REQUIRED ACTION:
The required output is the stretch from the line containing "Email: Marketing@cardealer-direct.com.au (121, 1849)" through the line containing "Home & Garden (29, 2029)" in the records below, unaltered and with no pictures.

TASK INPUTS:
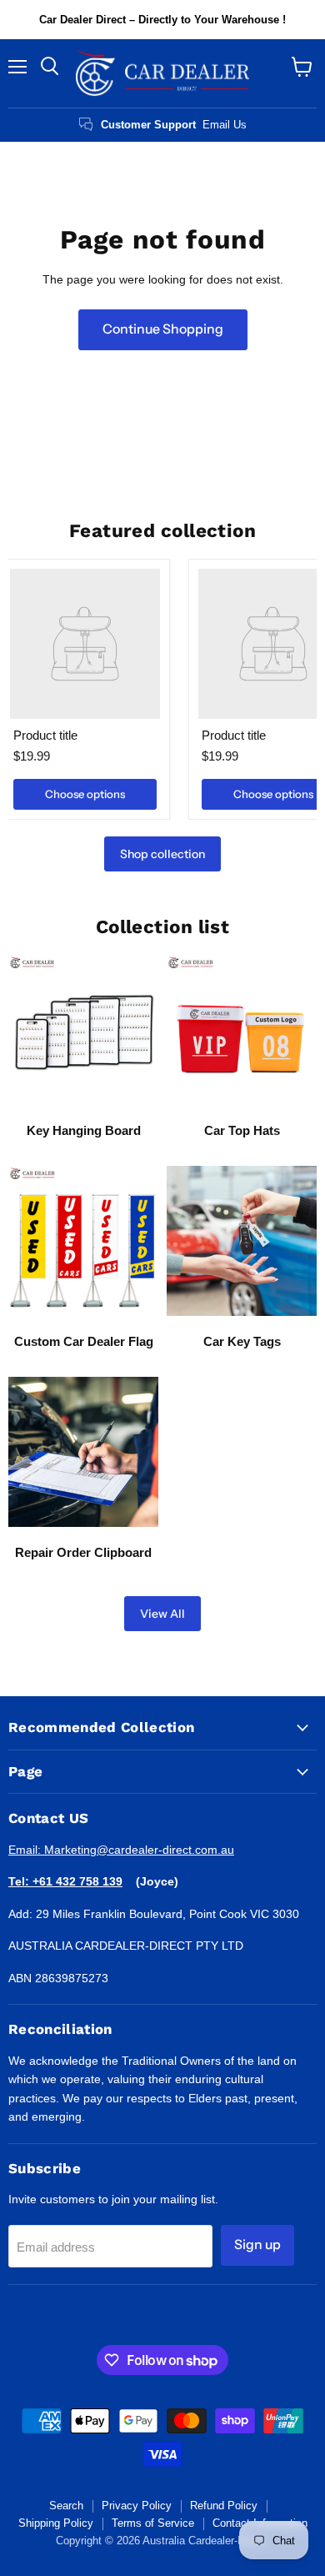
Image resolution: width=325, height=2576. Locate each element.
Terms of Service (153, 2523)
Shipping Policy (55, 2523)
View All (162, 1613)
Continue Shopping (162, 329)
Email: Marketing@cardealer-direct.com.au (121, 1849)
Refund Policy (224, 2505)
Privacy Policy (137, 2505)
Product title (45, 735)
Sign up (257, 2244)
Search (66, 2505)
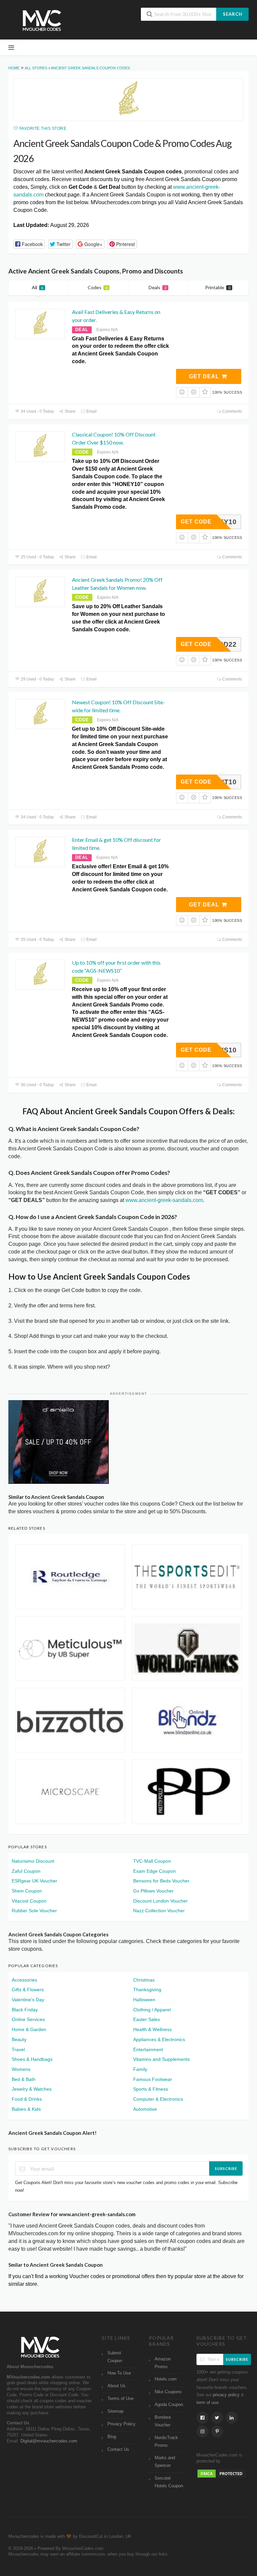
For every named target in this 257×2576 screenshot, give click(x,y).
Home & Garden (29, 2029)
---
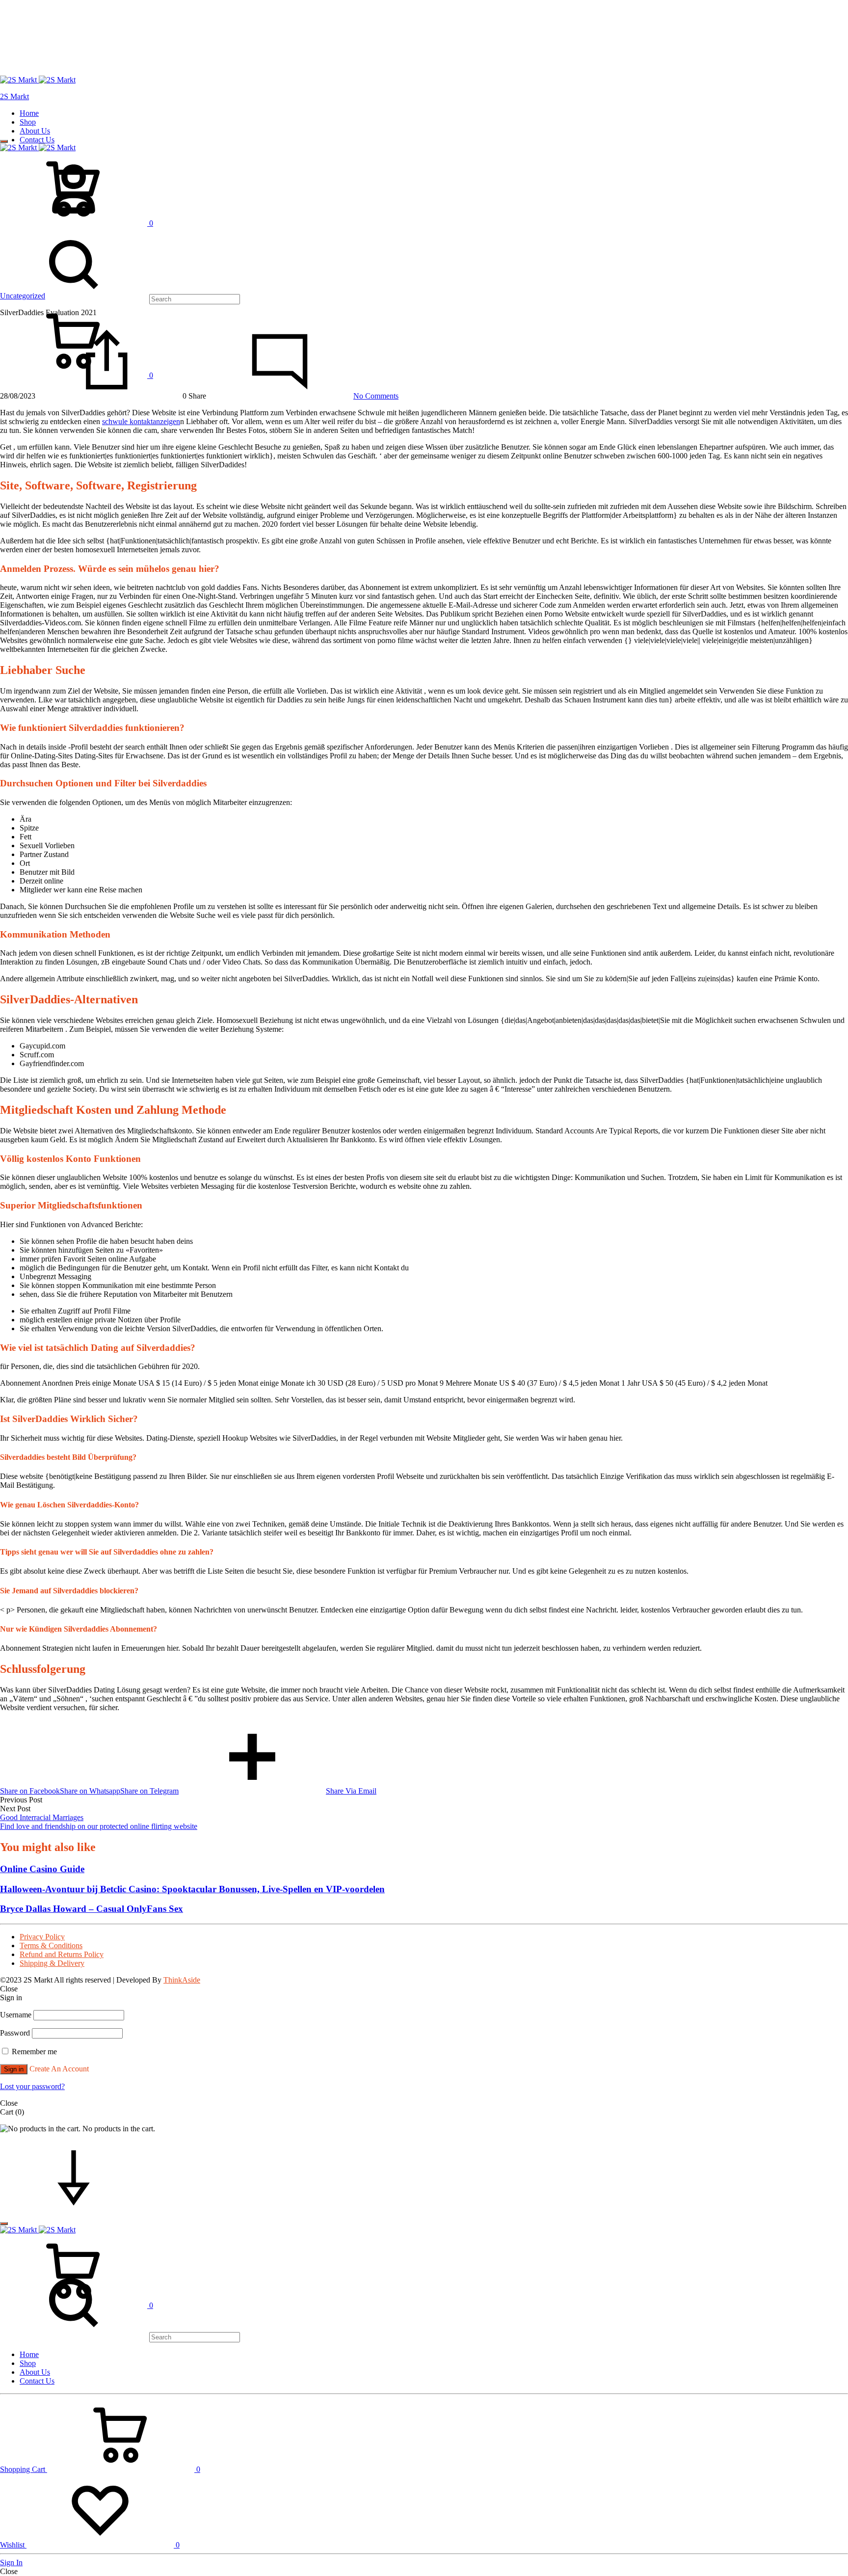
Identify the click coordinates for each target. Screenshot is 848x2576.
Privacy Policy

EXERCISE ANSWER:
Email: Marketing@cardealer-direct.com.au (121, 1849)
Refund Policy (224, 2505)
Privacy Policy (137, 2505)
Product title (45, 735)
Sign up (257, 2244)
Search (66, 2505)
For every named target in this 257×2576 screenshot, give click(x,y).
Home & Garden (29, 2029)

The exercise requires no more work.